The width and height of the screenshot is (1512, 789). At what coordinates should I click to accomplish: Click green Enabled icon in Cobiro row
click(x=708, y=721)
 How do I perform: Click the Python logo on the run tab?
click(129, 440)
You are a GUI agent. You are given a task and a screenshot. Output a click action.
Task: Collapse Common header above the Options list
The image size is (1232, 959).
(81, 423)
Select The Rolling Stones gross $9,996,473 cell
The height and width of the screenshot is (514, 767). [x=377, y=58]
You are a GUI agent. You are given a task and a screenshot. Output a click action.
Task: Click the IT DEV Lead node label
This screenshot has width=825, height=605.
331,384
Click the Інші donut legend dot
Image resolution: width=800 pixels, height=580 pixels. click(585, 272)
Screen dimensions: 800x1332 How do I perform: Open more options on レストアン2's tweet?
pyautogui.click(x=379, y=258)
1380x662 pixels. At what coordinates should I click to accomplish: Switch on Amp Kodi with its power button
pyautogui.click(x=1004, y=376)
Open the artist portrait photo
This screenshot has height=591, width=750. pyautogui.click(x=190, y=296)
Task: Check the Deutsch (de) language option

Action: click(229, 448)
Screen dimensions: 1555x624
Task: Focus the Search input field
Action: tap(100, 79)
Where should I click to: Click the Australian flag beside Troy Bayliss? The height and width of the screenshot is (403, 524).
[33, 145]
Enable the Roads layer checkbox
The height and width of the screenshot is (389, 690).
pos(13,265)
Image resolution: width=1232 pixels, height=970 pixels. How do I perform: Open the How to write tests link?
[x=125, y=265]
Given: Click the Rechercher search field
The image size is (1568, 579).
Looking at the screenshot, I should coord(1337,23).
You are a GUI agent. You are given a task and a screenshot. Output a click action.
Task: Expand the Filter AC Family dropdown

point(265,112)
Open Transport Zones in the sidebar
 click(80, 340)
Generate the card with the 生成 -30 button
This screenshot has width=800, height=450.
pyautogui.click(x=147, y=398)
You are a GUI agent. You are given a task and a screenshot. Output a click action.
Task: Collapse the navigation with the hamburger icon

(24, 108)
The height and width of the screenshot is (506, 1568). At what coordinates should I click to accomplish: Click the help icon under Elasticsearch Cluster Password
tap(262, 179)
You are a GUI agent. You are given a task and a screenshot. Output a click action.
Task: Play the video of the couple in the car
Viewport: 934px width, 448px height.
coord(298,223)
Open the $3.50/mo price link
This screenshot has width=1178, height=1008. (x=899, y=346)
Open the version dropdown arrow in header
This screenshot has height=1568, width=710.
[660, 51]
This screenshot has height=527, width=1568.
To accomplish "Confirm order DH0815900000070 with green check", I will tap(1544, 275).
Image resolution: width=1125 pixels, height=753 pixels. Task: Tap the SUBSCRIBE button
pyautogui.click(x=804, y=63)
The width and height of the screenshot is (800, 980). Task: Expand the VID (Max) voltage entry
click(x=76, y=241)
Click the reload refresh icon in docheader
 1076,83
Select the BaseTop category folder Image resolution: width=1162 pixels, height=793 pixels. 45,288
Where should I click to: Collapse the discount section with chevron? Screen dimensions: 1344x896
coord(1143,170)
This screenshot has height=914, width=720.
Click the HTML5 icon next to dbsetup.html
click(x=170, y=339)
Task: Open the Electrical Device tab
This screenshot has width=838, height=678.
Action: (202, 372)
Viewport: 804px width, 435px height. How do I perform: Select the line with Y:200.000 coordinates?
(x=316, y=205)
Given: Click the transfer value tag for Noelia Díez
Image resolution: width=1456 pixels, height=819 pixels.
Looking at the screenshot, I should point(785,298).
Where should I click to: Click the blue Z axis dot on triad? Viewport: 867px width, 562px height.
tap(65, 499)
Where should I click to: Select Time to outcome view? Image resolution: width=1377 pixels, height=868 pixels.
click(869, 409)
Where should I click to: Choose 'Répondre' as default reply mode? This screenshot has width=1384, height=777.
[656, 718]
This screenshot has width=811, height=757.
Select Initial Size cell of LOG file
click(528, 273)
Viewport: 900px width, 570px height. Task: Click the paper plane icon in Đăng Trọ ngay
----
§ PROBLEM
I would like the records restated exactly, with every line intact.

§ RESPONSE BELOW
The width and height of the screenshot is (1512, 789). At what coordinates should I click to accomplish: Click green Enabled icon in Cobiro row
click(x=708, y=721)
 How do I perform: Click the Python logo on the run tab?
click(129, 440)
You are a GUI agent. You are given a task and a screenshot. Output a click action.
Task: Collapse Common header above the Options list
The image size is (1232, 959).
(81, 423)
Select The Rolling Stones gross $9,996,473 cell
The height and width of the screenshot is (514, 767). [x=377, y=58]
You are a GUI agent. You are given a task and a screenshot. Output a click action.
Task: Click the IT DEV Lead node label
This screenshot has width=825, height=605.
331,384
Click the Інші donut legend dot
Image resolution: width=800 pixels, height=580 pixels. click(585, 272)
Screen dimensions: 800x1332 How do I perform: Open more options on レストアン2's tweet?
pyautogui.click(x=379, y=258)
1380x662 pixels. At what coordinates should I click to accomplish: Switch on Amp Kodi with its power button
pyautogui.click(x=1004, y=376)
Open the artist portrait photo
This screenshot has height=591, width=750. pyautogui.click(x=190, y=296)
Task: Check the Deutsch (de) language option

Action: click(229, 448)
Screen dimensions: 1555x624
Task: Focus the Search input field
Action: tap(100, 79)
Where should I click to: Click the Australian flag beside Troy Bayliss? The height and width of the screenshot is (403, 524).
[33, 145]
Enable the Roads layer checkbox
The height and width of the screenshot is (389, 690).
pos(13,265)
Image resolution: width=1232 pixels, height=970 pixels. How do I perform: Open the How to write tests link?
[x=125, y=265]
Given: Click the Rechercher search field
The image size is (1568, 579).
Looking at the screenshot, I should coord(1337,23).
You are a GUI agent. You are given a task and a screenshot. Output a click action.
Task: Expand the Filter AC Family dropdown

point(265,112)
Open Transport Zones in the sidebar
 click(80, 340)
Generate the card with the 生成 -30 button
This screenshot has width=800, height=450.
pyautogui.click(x=147, y=398)
You are a GUI agent. You are given a task and a screenshot. Output a click action.
Task: Collapse the navigation with the hamburger icon

(24, 108)
The height and width of the screenshot is (506, 1568). At what coordinates should I click to accomplish: Click the help icon under Elasticsearch Cluster Password
tap(262, 179)
You are a GUI agent. You are given a task and a screenshot. Output a click action.
Task: Play the video of the couple in the car
Viewport: 934px width, 448px height.
coord(298,223)
Open the $3.50/mo price link
This screenshot has width=1178, height=1008. (x=899, y=346)
Open the version dropdown arrow in header
This screenshot has height=1568, width=710.
[660, 51]
This screenshot has height=527, width=1568.
To accomplish "Confirm order DH0815900000070 with green check", I will tap(1544, 275).
Image resolution: width=1125 pixels, height=753 pixels. Task: Tap the SUBSCRIBE button
pyautogui.click(x=804, y=63)
The width and height of the screenshot is (800, 980). Task: Expand the VID (Max) voltage entry
click(x=76, y=241)
Click the reload refresh icon in docheader
 1076,83
Select the BaseTop category folder Image resolution: width=1162 pixels, height=793 pixels. 45,288
Where should I click to: Collapse the discount section with chevron? Screen dimensions: 1344x896
coord(1143,170)
This screenshot has height=914, width=720.
Click the HTML5 icon next to dbsetup.html
click(x=170, y=339)
Task: Open the Electrical Device tab
This screenshot has width=838, height=678.
Action: (202, 372)
Viewport: 804px width, 435px height. How do I perform: Select the line with Y:200.000 coordinates?
(x=316, y=205)
Given: Click the transfer value tag for Noelia Díez
Image resolution: width=1456 pixels, height=819 pixels.
Looking at the screenshot, I should point(785,298).
Where should I click to: Click the blue Z axis dot on triad? Viewport: 867px width, 562px height.
tap(65, 499)
Where should I click to: Select Time to outcome view? Image resolution: width=1377 pixels, height=868 pixels.
click(869, 409)
Where should I click to: Choose 'Répondre' as default reply mode? This screenshot has width=1384, height=777.
[656, 718]
This screenshot has width=811, height=757.
Select Initial Size cell of LOG file
click(528, 273)
Viewport: 900px width, 570px height. Task: Click the paper plane icon in Đăng Trọ ngay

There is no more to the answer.